Do you have a woodstove? Your house might have one already, and if so you’re probably in good shape – otherwise, you’ll likely spend $400 to $800 on a used woodstove – upwards of $2,000 for a new one of good quality. Obviously you can find deals, but don’t forget installing it if your home isn’t ready – another $800 in materials and the labor if you can’t do it yourself. Consider how many years it will take to break even on the savings you’d experience from wood heat – some homes cost close to $400 or $500 a month to heat in the winter – it may well make sense, or it may be 10 years before you get your money back.
What is your wood source? Are you going to buy wood for $150 a cord? Do you have a woodlot you can pull from? A source of free wood that you can cut and haul yourself? I was fortunate enough to find an excellent source of wood from a tree service company – they did tree removal and would dump large tree chunks in an old vacant lot. I asked them for permission and they gave me unlimited access to the wood they would bring back. Much of it was green and needed to be aged, but once I had built up my wood pile and got it into rotation, it has worked very well.
How much work is it going to be? Do you have a hydraulic wood splitter? Are you in physical shape to split, move and stack your woodpile? What is your time worth? I can generally split a week worth of wood (depending on how cold it is outside) in two or three hours on a Saturday. If it would only cost me $50 that week to heat my house by other means, is it worth it to me to lose three hours of my weekend, effectively getting “paid” $12 or $14 an hour? In our current situation, I’m more than happy to save the money with a few hours of physical labor – but if you’re making a reasonable amount of money, it might not make sense to take the time.
Are you ready to feed the fire? Beyond just the time it takes to split the wood, you also must consider the chore of feeding your stove around the clock. Generally this isn’t too big of a deal, especially since we like the house a little cooler at night. I can load up the stove and crank the air way down and still have plenty of warm coals in the morning. Every few hours during the day I throw a few more logs on and make sure everything is burning well.

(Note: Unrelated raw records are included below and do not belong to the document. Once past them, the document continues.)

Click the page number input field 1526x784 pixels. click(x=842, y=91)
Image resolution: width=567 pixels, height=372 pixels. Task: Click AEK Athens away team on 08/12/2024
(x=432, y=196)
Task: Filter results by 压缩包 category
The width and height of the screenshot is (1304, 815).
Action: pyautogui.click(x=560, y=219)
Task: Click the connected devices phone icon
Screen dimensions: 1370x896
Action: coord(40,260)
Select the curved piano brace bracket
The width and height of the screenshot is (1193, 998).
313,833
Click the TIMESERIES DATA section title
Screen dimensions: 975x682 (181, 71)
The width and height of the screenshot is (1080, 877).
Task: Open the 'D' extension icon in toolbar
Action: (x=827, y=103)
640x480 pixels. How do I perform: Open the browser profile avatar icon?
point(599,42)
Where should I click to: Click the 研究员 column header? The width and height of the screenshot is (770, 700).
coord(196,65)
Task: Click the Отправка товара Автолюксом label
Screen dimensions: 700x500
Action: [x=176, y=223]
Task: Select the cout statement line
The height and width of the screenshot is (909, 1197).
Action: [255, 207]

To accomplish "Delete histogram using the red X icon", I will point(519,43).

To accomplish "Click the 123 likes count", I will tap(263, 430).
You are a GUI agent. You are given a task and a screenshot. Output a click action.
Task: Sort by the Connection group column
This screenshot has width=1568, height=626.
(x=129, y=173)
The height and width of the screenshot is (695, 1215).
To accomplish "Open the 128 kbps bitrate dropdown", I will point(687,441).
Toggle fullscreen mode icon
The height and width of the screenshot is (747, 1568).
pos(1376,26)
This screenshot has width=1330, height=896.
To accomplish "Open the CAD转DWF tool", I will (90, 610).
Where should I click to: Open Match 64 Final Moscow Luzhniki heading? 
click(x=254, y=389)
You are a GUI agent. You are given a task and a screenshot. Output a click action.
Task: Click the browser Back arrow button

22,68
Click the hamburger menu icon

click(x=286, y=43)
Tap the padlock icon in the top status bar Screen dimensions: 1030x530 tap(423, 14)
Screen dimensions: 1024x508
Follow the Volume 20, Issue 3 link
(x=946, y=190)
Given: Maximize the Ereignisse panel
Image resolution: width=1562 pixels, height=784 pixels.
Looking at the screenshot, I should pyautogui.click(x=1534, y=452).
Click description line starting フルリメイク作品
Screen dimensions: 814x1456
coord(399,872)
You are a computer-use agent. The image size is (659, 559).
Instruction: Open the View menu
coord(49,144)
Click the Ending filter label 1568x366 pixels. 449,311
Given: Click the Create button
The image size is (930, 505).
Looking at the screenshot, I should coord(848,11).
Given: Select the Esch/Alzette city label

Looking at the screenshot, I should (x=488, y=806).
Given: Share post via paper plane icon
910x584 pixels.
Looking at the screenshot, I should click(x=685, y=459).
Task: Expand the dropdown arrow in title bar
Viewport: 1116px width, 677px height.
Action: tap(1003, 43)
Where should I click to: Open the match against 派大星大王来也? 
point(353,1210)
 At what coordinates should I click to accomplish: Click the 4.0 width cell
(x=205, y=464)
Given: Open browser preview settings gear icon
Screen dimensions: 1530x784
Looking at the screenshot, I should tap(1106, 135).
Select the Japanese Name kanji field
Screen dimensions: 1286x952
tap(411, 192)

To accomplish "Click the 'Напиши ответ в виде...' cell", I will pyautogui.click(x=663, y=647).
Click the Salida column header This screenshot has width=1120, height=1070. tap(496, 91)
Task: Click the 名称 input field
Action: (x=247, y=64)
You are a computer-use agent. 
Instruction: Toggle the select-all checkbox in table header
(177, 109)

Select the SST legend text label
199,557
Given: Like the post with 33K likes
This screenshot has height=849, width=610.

Is there other equipment you’ll need? How about the gas for your chainsaw and log splitter? General maintenance on those pieces of equipment as well as your maul, sledge and wedges? Cleaning the chimney out every year? Gas for the truck to haul the wood? Are you going to be nickel and dimed to death?
Eventually the question must be asked: why do you want to burn wood in your home? Periodically to add atmosphere and memories? As a supplement when the temperatures get really cold? Full time as a primary source of heat for your house? There have been several times in the last few years that we’ve been thankful for our woodstove – particularly during power outages in the winter. We’ve stayed warm in -10 degree nights with no electricity – not just warm, but comfortable. As an emergency backup, the woodstove is unbeatable – and this year, having maintained and seasoned wood for many years, we’ve been able to cash in on the investment we’ve been making for quite some time. With very tight cash flow as we work to get our business off the ground, we’re nothing but glad to have enough wood to last us the whole winter.
Your situation may be different – as with anything, you’ve got to start down the path with your eyes wide open. Installing or using a woodstove in an economic way will depend entirely on your application, use and location – not to mention the friends you have and people you know who may be able to help you find free firewood. Personally, I can’t imagine trying to live long term without a good woodstove. This year, we’re depending on it exclusively – but next year, it may only make sense to supplement. Our woodstove is a living member of our family and it’s responsible use depends on us.